Redazione RHC : 27 Giugno 2023 07:50
Autore: Fabrizio Rendina ( Head of SOC presso Swascan)
L’analisi della Bitmap Cache del Desktop Remoto come arma in più per l’Incident Response Team
In un mondo in cui la Cyber Security e il Cyber Crime si evolvono a ritmi paralleli, il valore dell’informazione e della tecnica rappresenta la chiave di volta capace di determinare il successo o il fallimento di un attacco. Proprio per questo motivo, gli attaccanti di tutto il mondo combattono costantemente contro il tempo. Scoprire una nuova vulnerabilità vuol dire puntare i riflettori ed eventualmente chiudere una falla del sistema, muoversi in tempo e sfruttare la stessa vulnerabilità prima che questa venga scoperta rappresenta invece quella finestra d’azione determinante per portare a termine un attacco. Proprio per questo motivo gli attaccanti cercano in tutti i modi di coprire le proprie tracce, nascondendo il loro modus operandi e lanciando un ulteriore guanto di sfida verso un altro vitale componente della CyberSecurity: l’Incident Response Team (IRT).
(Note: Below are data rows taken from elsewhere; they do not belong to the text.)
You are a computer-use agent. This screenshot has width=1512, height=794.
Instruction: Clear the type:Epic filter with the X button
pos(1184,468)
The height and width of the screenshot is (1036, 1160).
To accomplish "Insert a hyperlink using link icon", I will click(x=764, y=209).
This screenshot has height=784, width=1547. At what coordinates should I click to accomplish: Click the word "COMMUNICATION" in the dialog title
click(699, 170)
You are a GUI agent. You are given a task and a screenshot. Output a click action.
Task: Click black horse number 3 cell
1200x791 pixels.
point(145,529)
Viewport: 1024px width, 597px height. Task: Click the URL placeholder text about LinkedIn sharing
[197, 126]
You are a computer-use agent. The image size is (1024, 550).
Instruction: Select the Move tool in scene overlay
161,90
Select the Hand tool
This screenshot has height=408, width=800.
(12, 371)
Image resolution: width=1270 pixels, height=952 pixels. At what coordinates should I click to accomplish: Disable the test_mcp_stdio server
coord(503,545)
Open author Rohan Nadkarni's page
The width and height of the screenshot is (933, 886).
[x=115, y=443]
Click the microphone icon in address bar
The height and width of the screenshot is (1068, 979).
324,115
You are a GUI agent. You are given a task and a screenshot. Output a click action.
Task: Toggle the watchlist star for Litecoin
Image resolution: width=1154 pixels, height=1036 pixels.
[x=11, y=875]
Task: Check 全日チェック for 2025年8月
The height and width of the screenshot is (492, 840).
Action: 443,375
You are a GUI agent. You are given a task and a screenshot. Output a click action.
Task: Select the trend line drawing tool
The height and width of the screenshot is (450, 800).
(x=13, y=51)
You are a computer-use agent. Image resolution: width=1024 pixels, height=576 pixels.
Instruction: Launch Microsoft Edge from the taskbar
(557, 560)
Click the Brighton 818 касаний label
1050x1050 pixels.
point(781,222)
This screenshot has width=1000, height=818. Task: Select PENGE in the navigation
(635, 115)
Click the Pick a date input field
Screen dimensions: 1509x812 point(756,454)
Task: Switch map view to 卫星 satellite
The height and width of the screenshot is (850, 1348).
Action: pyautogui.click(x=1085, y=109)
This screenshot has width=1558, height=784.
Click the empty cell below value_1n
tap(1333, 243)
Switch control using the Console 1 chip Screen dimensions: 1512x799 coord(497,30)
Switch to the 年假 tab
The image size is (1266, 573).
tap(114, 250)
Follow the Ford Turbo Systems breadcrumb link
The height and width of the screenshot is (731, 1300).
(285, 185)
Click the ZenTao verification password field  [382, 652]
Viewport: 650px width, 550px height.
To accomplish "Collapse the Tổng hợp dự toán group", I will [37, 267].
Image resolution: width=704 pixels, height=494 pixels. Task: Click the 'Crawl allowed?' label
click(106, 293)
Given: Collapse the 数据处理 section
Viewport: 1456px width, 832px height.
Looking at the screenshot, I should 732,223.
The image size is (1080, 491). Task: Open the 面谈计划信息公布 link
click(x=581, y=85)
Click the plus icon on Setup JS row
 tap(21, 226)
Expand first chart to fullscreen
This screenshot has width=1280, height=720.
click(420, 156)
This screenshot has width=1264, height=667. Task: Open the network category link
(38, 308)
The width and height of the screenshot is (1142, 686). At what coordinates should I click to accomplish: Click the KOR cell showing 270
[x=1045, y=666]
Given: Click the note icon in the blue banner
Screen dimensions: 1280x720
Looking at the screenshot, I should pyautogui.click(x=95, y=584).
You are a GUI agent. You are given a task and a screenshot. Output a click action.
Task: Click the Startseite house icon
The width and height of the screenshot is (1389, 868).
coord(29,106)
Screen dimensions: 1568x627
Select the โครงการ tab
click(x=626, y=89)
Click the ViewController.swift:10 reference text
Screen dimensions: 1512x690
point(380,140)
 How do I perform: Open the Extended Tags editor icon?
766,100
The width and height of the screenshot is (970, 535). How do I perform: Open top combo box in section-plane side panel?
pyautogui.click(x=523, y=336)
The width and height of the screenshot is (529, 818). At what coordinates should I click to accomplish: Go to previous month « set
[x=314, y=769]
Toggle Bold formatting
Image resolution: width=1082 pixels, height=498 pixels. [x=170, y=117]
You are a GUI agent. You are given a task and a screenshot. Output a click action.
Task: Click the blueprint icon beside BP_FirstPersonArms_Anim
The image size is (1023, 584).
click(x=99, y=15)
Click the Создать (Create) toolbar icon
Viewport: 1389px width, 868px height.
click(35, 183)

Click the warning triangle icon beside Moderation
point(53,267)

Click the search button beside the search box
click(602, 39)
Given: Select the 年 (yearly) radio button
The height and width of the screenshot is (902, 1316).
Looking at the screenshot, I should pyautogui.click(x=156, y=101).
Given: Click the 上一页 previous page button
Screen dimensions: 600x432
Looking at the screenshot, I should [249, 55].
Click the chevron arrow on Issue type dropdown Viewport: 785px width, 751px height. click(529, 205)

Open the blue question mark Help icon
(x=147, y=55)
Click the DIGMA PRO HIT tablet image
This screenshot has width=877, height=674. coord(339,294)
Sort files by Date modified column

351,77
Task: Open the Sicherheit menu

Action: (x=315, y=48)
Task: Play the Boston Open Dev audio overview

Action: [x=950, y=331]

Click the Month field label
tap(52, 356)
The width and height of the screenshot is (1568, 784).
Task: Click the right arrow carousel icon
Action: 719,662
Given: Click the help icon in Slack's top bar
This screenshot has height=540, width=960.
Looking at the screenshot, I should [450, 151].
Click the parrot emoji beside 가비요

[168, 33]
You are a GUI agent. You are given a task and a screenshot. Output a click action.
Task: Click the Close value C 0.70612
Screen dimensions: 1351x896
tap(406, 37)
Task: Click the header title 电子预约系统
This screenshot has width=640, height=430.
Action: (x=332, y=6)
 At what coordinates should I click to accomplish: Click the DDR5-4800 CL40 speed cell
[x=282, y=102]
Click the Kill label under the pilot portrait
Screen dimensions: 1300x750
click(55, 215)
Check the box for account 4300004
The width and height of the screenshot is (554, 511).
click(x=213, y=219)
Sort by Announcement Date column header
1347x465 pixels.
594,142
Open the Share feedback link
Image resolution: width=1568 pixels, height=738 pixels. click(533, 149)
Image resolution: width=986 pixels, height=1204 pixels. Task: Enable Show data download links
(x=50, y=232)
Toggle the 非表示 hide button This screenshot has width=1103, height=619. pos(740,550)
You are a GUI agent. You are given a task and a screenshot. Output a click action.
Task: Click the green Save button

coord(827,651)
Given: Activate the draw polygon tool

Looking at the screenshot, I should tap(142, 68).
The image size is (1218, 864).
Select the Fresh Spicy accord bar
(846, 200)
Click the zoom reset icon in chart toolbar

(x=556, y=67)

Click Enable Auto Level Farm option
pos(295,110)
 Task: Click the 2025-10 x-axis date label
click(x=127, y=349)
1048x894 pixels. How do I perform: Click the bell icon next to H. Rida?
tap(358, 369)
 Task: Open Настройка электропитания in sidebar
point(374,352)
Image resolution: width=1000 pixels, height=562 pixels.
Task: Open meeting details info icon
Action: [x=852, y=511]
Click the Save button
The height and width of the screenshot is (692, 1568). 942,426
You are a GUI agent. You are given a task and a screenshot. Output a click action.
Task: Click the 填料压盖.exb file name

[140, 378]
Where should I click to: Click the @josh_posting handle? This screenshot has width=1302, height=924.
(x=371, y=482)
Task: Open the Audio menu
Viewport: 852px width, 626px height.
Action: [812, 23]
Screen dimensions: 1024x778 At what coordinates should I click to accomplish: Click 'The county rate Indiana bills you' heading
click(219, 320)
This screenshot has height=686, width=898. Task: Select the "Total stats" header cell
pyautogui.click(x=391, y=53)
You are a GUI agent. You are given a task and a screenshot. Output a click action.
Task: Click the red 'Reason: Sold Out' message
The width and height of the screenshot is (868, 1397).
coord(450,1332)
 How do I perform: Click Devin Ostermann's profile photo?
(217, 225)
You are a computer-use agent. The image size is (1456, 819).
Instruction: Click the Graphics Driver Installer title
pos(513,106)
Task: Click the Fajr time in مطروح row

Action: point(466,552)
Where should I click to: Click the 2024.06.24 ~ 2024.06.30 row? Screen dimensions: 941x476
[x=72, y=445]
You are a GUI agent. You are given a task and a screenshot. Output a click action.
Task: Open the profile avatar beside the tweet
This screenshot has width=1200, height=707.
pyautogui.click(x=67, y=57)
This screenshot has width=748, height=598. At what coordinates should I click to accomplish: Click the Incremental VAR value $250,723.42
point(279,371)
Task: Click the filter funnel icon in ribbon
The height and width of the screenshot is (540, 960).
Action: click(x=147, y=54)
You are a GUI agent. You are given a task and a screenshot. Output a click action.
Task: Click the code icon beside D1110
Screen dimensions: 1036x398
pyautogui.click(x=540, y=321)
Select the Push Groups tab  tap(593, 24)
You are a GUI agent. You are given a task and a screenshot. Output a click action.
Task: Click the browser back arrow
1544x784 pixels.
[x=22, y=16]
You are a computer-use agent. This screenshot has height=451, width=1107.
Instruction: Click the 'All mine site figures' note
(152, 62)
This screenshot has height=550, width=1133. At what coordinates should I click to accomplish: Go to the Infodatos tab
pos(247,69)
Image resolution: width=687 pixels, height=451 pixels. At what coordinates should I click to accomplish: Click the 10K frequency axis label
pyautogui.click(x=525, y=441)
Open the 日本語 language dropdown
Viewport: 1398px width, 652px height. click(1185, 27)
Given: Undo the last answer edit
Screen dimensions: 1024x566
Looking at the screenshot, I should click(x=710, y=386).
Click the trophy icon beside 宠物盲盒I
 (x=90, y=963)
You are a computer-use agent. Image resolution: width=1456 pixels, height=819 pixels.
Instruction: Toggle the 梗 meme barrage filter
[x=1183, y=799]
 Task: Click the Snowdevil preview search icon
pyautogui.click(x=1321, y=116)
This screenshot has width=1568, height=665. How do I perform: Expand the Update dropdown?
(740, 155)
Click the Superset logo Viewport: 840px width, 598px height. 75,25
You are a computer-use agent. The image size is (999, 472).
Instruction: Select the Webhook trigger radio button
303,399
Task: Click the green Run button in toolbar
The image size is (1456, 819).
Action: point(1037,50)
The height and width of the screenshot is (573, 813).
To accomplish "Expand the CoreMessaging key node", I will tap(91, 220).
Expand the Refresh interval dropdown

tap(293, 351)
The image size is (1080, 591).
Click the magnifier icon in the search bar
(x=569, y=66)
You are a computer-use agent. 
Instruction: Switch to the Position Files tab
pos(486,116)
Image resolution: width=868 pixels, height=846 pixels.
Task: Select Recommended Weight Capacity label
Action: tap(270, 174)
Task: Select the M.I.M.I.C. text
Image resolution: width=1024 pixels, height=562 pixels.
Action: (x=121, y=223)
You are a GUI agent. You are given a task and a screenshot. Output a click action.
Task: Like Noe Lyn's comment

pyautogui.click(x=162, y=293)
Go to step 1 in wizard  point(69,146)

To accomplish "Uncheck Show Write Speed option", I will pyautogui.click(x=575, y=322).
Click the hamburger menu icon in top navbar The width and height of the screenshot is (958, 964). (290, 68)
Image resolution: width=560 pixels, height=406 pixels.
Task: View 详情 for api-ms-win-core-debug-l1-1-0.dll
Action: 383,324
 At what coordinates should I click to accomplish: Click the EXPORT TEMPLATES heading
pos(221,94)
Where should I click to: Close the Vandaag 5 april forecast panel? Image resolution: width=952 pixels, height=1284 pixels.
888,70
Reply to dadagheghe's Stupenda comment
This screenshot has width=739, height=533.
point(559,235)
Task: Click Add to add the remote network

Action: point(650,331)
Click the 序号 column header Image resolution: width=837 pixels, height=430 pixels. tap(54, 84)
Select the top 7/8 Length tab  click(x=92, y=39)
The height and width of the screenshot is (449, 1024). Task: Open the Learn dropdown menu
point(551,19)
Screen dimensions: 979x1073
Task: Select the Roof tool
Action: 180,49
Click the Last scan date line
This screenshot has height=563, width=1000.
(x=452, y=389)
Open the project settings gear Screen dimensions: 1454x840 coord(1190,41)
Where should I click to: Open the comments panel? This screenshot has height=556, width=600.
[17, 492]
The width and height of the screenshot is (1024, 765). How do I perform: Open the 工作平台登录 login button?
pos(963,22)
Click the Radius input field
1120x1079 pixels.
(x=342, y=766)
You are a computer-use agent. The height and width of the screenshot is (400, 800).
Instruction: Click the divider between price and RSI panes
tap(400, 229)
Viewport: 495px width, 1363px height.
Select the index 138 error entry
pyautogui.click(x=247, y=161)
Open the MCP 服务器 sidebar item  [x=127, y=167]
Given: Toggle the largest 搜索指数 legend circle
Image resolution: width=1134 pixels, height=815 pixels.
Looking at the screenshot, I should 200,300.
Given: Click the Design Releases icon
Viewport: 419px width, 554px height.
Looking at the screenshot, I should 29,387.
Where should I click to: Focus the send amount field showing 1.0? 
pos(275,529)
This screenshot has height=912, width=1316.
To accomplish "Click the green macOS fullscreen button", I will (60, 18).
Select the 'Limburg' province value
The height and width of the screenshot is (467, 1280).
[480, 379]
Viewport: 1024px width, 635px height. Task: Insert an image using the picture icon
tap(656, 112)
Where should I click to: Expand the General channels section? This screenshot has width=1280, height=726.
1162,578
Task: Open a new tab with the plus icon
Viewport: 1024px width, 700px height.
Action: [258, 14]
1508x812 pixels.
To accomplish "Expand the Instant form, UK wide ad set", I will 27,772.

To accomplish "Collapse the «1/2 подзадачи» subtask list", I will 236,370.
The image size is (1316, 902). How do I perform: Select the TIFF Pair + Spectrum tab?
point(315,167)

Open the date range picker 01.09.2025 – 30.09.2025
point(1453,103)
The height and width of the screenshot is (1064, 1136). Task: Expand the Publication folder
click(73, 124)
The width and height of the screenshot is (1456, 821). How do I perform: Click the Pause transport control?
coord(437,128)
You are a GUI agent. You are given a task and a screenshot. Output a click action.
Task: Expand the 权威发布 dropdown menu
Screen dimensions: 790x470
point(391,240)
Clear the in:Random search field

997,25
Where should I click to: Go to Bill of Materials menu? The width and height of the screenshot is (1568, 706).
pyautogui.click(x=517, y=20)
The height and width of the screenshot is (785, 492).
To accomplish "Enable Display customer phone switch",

L’IRT è formato da un team di esperti di CyberSecurity che appunto, come moderni Sherlock Holmes, tentano in tutti i modi di ricostruire l’accaduto, cercando di capire il punto di ingresso, i movimenti laterali, le azioni svolte dall’attaccante, quali Tecniche, Tattiche e Procedure siano state utilizzate… e quali dati siano stati trafugati.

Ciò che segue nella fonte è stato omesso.